• RECORDS FOR THE EXERCISE:
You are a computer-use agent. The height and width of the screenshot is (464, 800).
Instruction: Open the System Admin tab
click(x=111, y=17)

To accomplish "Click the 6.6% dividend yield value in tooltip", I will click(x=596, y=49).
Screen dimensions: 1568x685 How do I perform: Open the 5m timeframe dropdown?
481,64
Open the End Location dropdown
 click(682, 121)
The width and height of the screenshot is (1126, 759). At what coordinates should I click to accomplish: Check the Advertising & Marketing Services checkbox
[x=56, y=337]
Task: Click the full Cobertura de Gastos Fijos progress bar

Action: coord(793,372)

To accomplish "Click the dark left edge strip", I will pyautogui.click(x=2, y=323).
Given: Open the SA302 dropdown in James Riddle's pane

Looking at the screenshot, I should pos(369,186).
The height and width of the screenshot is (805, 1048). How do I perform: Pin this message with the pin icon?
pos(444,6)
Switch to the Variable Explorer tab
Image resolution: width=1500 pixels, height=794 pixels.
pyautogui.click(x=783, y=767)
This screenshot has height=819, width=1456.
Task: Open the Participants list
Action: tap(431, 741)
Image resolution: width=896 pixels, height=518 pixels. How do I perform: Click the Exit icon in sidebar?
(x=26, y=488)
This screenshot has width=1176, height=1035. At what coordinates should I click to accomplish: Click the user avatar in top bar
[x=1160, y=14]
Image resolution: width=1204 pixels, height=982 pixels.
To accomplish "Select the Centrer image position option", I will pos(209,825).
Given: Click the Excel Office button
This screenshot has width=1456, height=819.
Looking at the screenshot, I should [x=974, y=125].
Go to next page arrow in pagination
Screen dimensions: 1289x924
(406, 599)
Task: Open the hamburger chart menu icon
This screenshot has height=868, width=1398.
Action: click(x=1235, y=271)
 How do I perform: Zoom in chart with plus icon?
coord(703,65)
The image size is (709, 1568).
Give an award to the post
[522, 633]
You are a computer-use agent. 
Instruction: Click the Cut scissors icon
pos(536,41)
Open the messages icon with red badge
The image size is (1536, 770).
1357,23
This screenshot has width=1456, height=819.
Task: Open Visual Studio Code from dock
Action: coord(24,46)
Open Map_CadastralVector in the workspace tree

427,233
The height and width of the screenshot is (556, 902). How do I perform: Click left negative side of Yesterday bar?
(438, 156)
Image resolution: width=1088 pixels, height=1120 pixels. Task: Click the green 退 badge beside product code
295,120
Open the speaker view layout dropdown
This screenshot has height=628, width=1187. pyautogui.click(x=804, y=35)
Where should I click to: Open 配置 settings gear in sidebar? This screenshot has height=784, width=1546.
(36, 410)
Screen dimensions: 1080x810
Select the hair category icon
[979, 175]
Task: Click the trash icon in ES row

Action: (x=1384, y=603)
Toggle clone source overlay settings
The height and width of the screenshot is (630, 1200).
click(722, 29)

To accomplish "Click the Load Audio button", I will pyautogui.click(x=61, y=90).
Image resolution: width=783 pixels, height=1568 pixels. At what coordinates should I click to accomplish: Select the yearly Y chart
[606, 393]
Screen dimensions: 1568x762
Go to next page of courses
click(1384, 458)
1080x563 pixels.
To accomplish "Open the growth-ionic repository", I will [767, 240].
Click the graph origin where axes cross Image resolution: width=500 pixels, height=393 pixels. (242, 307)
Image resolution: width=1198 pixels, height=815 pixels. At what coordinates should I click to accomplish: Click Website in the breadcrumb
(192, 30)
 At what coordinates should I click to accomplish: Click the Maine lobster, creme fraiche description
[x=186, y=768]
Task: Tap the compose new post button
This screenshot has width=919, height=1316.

• PROMPT: Please rewrite all of the material above, swapping every "dropdown" for "drop-down menu" and keeping everything else the same.

• REPLY:
You are a computer-use agent. The height and width of the screenshot is (464, 800).
Instruction: Open the System Admin tab
click(x=111, y=17)

To accomplish "Click the 6.6% dividend yield value in tooltip", I will click(x=596, y=49).
Screen dimensions: 1568x685 How do I perform: Open the 5m timeframe drop-down menu?
481,64
Open the End Location drop-down menu
 click(682, 121)
The width and height of the screenshot is (1126, 759). At what coordinates should I click to accomplish: Check the Advertising & Marketing Services checkbox
[x=56, y=337]
Task: Click the full Cobertura de Gastos Fijos progress bar

Action: coord(793,372)

To accomplish "Click the dark left edge strip", I will pyautogui.click(x=2, y=323).
Given: Open the SA302 drop-down menu in James Riddle's pane

Looking at the screenshot, I should pos(369,186).
The height and width of the screenshot is (805, 1048). How do I perform: Pin this message with the pin icon?
pos(444,6)
Switch to the Variable Explorer tab
Image resolution: width=1500 pixels, height=794 pixels.
pyautogui.click(x=783, y=767)
This screenshot has height=819, width=1456.
Task: Open the Participants list
Action: tap(431, 741)
Image resolution: width=896 pixels, height=518 pixels. How do I perform: Click the Exit icon in sidebar?
(x=26, y=488)
This screenshot has width=1176, height=1035. At what coordinates should I click to accomplish: Click the user avatar in top bar
[x=1160, y=14]
Image resolution: width=1204 pixels, height=982 pixels.
To accomplish "Select the Centrer image position option", I will pos(209,825).
Given: Click the Excel Office button
This screenshot has width=1456, height=819.
Looking at the screenshot, I should [x=974, y=125].
Go to next page arrow in pagination
Screen dimensions: 1289x924
(406, 599)
Task: Open the hamburger chart menu icon
This screenshot has height=868, width=1398.
Action: click(x=1235, y=271)
 How do I perform: Zoom in chart with plus icon?
coord(703,65)
The image size is (709, 1568).
Give an award to the post
[522, 633]
You are a computer-use agent. 
Instruction: Click the Cut scissors icon
pos(536,41)
Open the messages icon with red badge
The image size is (1536, 770).
1357,23
This screenshot has width=1456, height=819.
Task: Open Visual Studio Code from dock
Action: coord(24,46)
Open Map_CadastralVector in the workspace tree

427,233
The height and width of the screenshot is (556, 902). How do I perform: Click left negative side of Yesterday bar?
(438, 156)
Image resolution: width=1088 pixels, height=1120 pixels. Task: Click the green 退 badge beside product code
295,120
Open the speaker view layout drop-down menu
This screenshot has height=628, width=1187. pyautogui.click(x=804, y=35)
Where should I click to: Open 配置 settings gear in sidebar? This screenshot has height=784, width=1546.
(36, 410)
Screen dimensions: 1080x810
Select the hair category icon
[979, 175]
Task: Click the trash icon in ES row

Action: (x=1384, y=603)
Toggle clone source overlay settings
The height and width of the screenshot is (630, 1200).
click(722, 29)

To accomplish "Click the Load Audio button", I will pyautogui.click(x=61, y=90).
Image resolution: width=783 pixels, height=1568 pixels. At what coordinates should I click to accomplish: Select the yearly Y chart
[606, 393]
Screen dimensions: 1568x762
Go to next page of courses
click(1384, 458)
1080x563 pixels.
To accomplish "Open the growth-ionic repository", I will [767, 240].
Click the graph origin where axes cross Image resolution: width=500 pixels, height=393 pixels. (242, 307)
Image resolution: width=1198 pixels, height=815 pixels. At what coordinates should I click to accomplish: Click Website in the breadcrumb
(192, 30)
 At what coordinates should I click to accomplish: Click the Maine lobster, creme fraiche description
[x=186, y=768]
Task: Tap the compose new post button
This screenshot has width=919, height=1316.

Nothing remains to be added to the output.